The following is a description of New Orleans during a trip there in November of 2005 following the Katrina disaster. The pictures and accompanying editorials describe my state of mind that seemed to be constantly alternating between sadness, hope and anger. There weren't many emotions that were skipped. My comments about how the city and it's people are recovering, or not recovering as the case may be, are based upon growing up near the city of Chicago and wondering how that city and it's governmental agencies may have responded.

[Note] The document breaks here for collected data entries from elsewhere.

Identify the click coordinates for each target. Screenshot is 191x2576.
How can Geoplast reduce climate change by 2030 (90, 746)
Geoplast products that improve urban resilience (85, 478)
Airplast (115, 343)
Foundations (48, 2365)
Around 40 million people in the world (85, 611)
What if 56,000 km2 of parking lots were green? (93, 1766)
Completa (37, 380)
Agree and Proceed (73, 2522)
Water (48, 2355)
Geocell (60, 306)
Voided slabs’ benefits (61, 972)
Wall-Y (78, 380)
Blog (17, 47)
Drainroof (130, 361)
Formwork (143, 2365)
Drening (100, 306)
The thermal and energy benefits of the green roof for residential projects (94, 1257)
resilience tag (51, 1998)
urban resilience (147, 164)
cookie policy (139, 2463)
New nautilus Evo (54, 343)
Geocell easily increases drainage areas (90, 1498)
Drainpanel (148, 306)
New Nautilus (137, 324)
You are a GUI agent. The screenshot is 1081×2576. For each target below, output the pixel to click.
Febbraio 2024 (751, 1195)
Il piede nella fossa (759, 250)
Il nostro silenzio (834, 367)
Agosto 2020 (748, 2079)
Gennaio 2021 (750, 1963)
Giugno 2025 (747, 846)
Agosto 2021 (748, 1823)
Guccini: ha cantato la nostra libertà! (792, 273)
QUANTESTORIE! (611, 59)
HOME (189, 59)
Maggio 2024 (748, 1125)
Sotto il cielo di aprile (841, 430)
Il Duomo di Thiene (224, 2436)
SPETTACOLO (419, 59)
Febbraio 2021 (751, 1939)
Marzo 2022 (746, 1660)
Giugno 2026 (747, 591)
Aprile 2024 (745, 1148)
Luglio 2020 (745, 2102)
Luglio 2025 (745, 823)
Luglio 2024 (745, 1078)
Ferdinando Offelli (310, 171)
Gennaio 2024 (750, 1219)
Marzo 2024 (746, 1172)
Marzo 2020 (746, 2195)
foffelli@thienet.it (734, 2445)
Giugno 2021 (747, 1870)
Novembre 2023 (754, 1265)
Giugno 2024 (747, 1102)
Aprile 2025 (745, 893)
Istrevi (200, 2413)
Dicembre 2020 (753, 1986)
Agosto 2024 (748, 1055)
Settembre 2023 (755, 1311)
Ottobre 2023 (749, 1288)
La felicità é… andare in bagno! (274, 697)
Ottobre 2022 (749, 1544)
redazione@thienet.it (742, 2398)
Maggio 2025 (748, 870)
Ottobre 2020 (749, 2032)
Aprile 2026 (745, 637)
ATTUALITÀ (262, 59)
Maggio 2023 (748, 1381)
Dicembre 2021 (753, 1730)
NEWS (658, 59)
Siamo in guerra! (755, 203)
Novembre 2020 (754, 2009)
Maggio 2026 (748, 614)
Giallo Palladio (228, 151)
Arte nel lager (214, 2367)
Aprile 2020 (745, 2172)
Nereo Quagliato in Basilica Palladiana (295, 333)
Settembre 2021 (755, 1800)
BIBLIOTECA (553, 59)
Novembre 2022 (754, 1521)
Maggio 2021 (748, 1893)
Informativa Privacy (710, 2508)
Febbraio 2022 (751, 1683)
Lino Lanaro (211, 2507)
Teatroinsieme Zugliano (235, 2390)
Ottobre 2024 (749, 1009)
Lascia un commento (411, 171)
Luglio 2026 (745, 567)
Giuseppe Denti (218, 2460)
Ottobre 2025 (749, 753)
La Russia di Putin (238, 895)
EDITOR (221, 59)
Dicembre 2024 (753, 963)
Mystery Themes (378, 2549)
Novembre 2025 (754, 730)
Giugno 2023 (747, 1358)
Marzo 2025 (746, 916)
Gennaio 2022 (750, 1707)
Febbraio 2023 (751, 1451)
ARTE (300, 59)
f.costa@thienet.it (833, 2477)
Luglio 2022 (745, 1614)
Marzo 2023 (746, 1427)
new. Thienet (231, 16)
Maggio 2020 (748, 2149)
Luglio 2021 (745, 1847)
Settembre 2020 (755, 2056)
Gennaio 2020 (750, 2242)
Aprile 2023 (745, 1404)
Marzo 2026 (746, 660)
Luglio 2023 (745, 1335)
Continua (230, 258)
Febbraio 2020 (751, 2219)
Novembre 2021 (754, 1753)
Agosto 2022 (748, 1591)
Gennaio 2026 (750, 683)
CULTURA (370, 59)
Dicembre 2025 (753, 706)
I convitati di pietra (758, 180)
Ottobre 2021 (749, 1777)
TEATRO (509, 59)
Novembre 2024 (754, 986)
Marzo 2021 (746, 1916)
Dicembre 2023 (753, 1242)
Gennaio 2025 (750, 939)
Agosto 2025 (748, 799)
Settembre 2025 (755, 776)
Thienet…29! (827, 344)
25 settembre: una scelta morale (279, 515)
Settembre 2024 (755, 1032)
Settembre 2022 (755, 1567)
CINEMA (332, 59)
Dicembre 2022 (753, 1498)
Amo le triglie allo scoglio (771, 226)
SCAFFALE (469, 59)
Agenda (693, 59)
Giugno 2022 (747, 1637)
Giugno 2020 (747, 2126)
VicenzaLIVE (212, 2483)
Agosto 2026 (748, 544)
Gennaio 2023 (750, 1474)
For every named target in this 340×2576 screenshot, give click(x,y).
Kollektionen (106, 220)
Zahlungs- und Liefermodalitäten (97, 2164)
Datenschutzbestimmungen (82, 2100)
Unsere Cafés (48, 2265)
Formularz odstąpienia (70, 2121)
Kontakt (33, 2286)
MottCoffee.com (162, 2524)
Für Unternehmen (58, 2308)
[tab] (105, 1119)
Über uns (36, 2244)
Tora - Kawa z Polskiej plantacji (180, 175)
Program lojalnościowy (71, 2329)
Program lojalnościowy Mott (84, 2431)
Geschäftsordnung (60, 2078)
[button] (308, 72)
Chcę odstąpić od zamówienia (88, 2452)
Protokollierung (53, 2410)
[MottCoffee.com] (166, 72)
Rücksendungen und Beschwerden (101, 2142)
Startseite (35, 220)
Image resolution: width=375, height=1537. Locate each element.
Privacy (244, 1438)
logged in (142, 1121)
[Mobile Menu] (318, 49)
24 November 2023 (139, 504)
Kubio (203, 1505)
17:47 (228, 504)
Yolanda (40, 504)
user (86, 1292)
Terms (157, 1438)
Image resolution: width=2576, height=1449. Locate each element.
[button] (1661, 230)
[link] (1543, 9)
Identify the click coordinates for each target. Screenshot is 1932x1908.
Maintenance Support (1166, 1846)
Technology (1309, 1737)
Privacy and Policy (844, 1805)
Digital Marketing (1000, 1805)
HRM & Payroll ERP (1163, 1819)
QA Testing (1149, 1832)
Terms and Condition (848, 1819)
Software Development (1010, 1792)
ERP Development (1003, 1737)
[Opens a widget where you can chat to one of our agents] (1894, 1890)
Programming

The city and it's residents may not like some of my comments but as incorrect as some of them may be, they are none the less, my perceptions. I do understand that it is unfair to judge many things as the "outsider" that I am. I would also feel it would be unfair to judge my comments/perceptions that you may agree with as correct, and those you do not agree with, as necessarily incorrect. Comments such as, "well, at least you got that right," will be met with my response of, what makes you so sure? I claim nothing I say here as a correct appraisal of the situation, only my perception. Even some of the pictures have been altered in their colors or tone an attempt to show them in a way similar to how I felt and what I saw.





Although the widespread damage was evident long before crossing over into New Orleans, the picture to the left was one of the first things we saw as we entered the city. Debris was being moved from homes and businesses that were trying to clean up. It was relocated to staging grounds throughout the city, like this one. From there it would be reloaded into larger trucks and hauled away to landfills. These staging areas are along the median strips, called neutral ground in N.O., between the streets, and ran for blocks. They were several stories tall.




This is a view of another neutral ground area that is being used to transfer all the downed trees, many of them hundreds of years old, and turning them into mulch. I'm not sure what is being done with this mulch. Most likely being discarded due to unknown toxin contents. I imagine people would be selling small bags of this mulch on the street corners of Chicago, along with a "collectible" bottle of brown water.




Tent cities. People from all over the country are coming to help. News agencies may be forgetting about the Gulf Coast people but America's people are not forgetting. There are no vacancies in hotels anywhere near the city itself. Volunteers and paid workers alike are forced to live in tents. Pitched on ground that had been saturated with salt water and toxins of all sorts. Many of them had been staying along the neutral ground areas in small tent cities but have been forced by the city to move out and spread around. Finding places like this one under a street viaduct. Other's are moving to private property offered by businesses that know how important these people are to the survival of the city. The city itself decided it was logical to begin charging these people, very large fees for camp sites, as if they were there to enjoy the view. Half the people of New Orleans are nowhere in sight. There are no residents to fill the jobs that need to be filled. People travel great distances at their own cost to help rebuild the city and they are now met with camp site fees as if they were bringing their families down for vacation. I had heard that the city was charging $350.00 per week for a place to pitch a tent. No wonder Burger King is offering $5000.00 bonuses to come and flip burgers. You need the extra cash to pay for the campsites.
I have also heard that the reason that the people that used to live here, but are now scattered all over the country, can not return because there is no place for them to stay while they try to rebuild their city.
I guess these tents are good enough for the volunteers that are coming to work here, but not good enough for the people of New Orleans. I guess someone can just let those folks know when the city is rebuilt, so they can decide if they want to come home.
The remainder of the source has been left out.